DNAの証拠
出典: フリー百科事典『ウィキペディア(Wikipedia)』 (2022/05/18 02:23 UTC 版)
21世紀に入るとペスト菌をゲノム解析するようになり、ハーンシュらは2010年に成果を医学系学術誌 (PLOS Pathogens) に発表した。彼らは、黒死病やその後の再発と関連したヨーロッパ各地の集団墓地から出土した人骨の歯槽に存在するDNAやRNAを、ポリメラーゼ連鎖反応(PCR)技術を用いて評価した。
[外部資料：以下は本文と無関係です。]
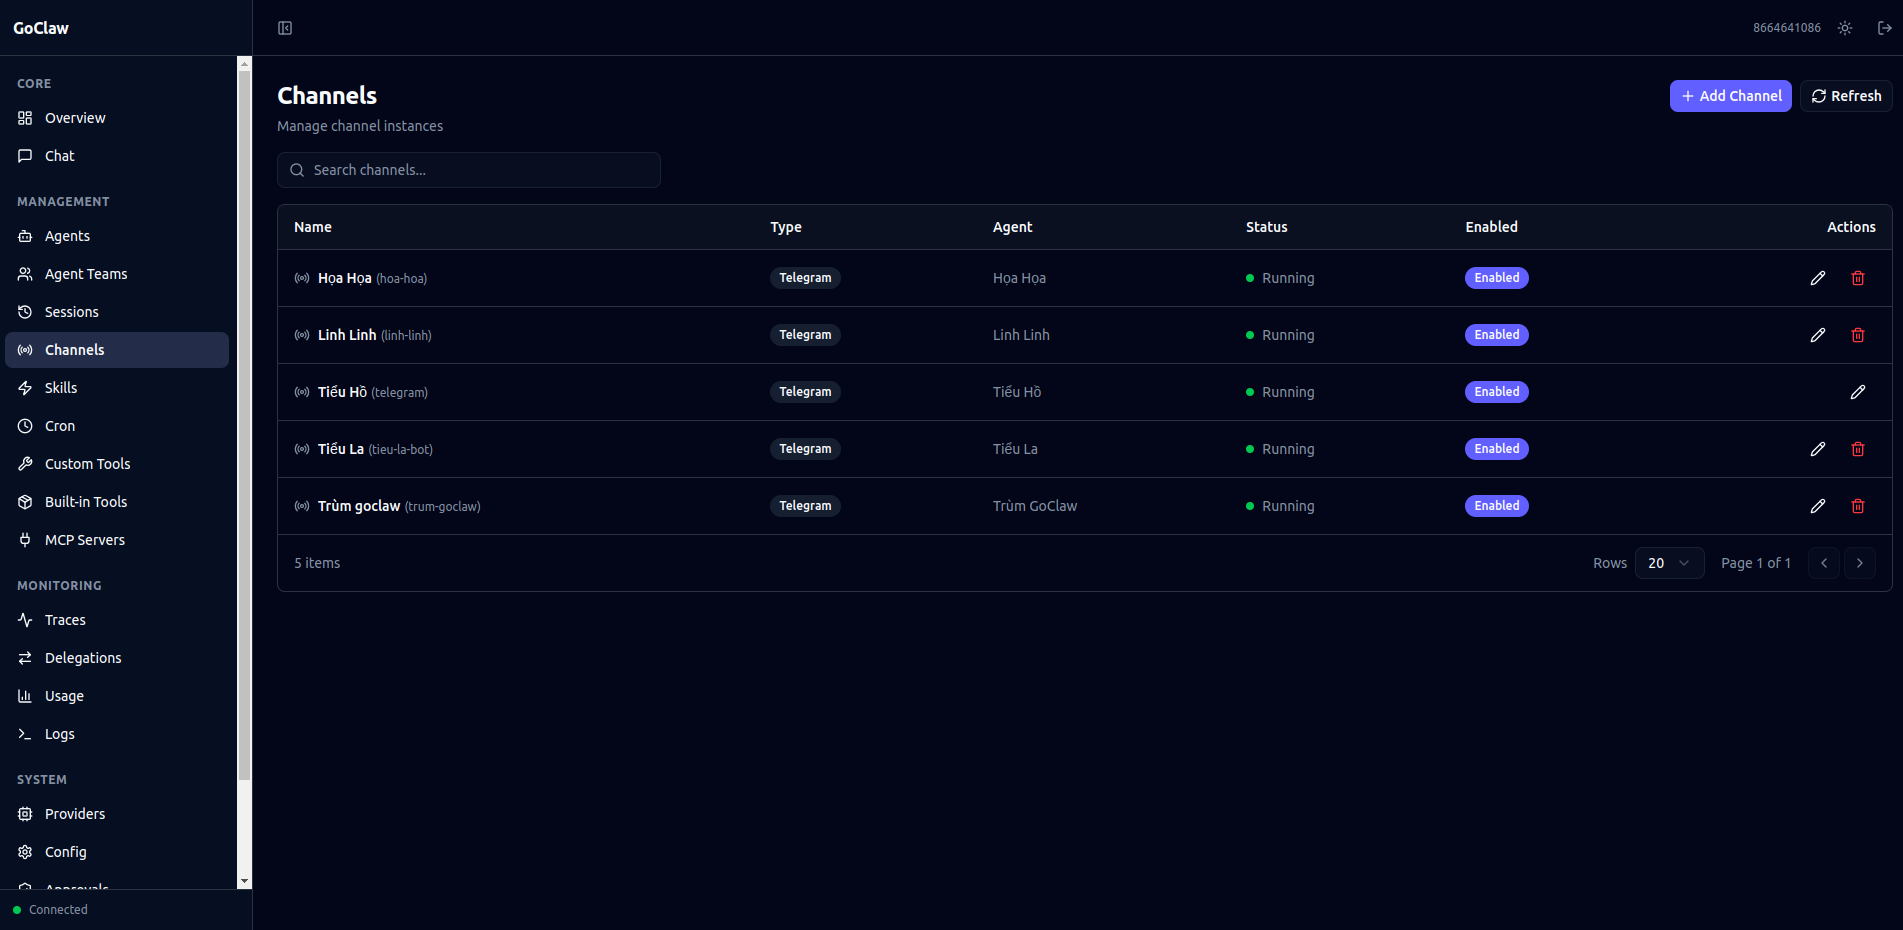Click the edit pencil for Họa Họa channel
The height and width of the screenshot is (930, 1903).
(x=1817, y=278)
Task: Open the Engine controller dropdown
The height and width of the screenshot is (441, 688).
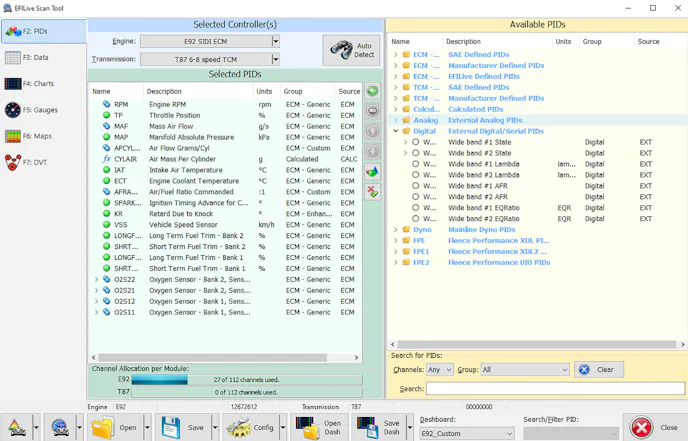Action: point(276,42)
フランス南部やドイツで行われた以前の分析と共に、この新しい研究が「黒死病の原因に関する議論の決着となり、ペスト菌が中世時期のヨーロッパを荒廃させた疫病流行の病原体だったことを明白に示している」と著者らは結論づけた。2011年、英国イーストスミスフィールド墓地の黒死病犠牲者から採集された遺伝的証拠でもその結果が追加確認された。シューネマンらは「中世ヨーロッパの黒死病は、今や存在しないかもしれないペスト菌の変種によって引き起こされた」と2011年に結論づけた。 2011年後半、ボスらは同じイーストスミスフィールド墓地で採集したペスト菌の最初のゲノム概要をネイチャー紙で報告し、黒死病を引き起こした菌株がペスト菌の最も現代的な菌株の祖先であることを示した。 以降の追加ゲノム論文では、さらに黒死病の原因となったペスト菌株がペスト第3のパンデミックを含む後年のペスト流行感染の祖先にあたり、かつペスト第1のパンデミックを引き起こした菌株の子孫である、との系統発生学的な位置づけを確認した。加えて、先史時代のかなり昔のものからもペスト遺伝子が回収された。 14世紀ロンドンからの人骨25体から採取されたDNAは、ペストが2013年にマダガスカルを襲ったのとほぼ同じペスト菌株であることを示している。